We all know that a logo design needs to be unique and that is makes it stand out. What most people do not know is that the concept of uniqueness also plays out within the logo design itself.
To attain a meaning, we need to highlight some parts of the logo. This highlighting is done using the concept of visual weight and this is what constitutes the context of this blog.
So, the question is how to make some parts of the logo more prominent than others. This is done by varying the visual weight of different parts of a logo.
How to work with visual weight?
First thing to understand here is that visual weight cannot be measured on a scale. There is no unit (like grams and lbs) to measure or quantify visual weight. Visual weight is a comparative analysis which is measured in terms of less or more than its comparator.

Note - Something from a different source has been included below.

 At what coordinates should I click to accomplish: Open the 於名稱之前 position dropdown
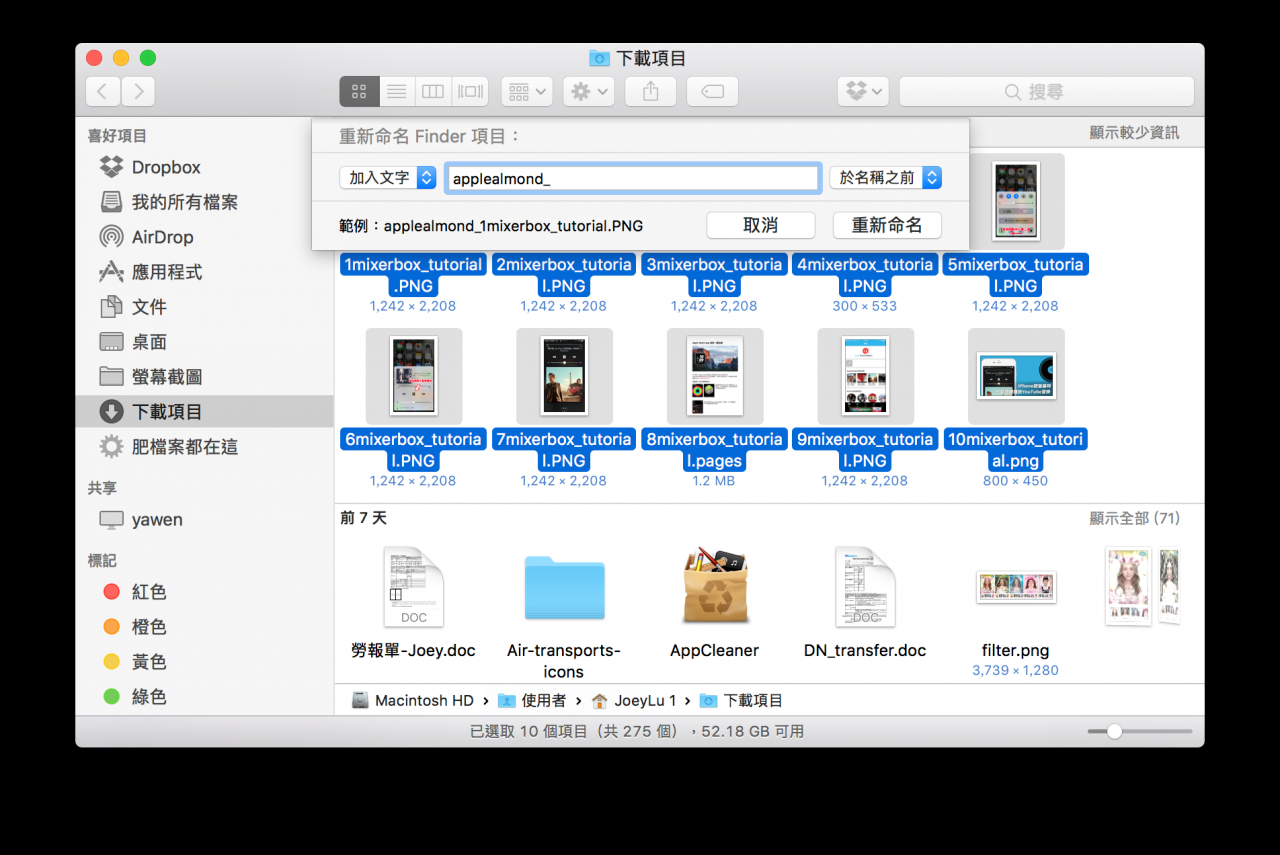pyautogui.click(x=884, y=177)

There are three ways we can vary the visual weight of a logo design – colour, contrast and size.
Colour: The first factor that affects visual weight is colour. Black colour carries more visual weight than brown colour. And red colour carries more visual weight than black colour.
Contrast: The second factor that affects visual weight is contrast. This contrast of background colour can alter the visual weight provided by the colour of individual element.
An example is Red and Yellow with a contrasting colour of black. In this case, though red has greater visual weight than yellow, but the presence of a black background reduces the contrast between red and black, while it increases the contrast between black and yellow, eventually highlighting the yellow part.
Size: The third and final element affecting the visual weight is the size of an element in logo design. Visual weight increases with increase in size of the element. The element to be highlighted is usually increased in size to give it a bold look. However, in case of a higher contrast, even a smaller size element gets highlighted more than everything else. This is called the inverse effect of size.
Designers use visual weight to create a visual hierarchy that helps define the character of a logo design or any graphic design. Designs with a well-balanced visual hierarchy are more attractive and aptly convey the message to the viewer.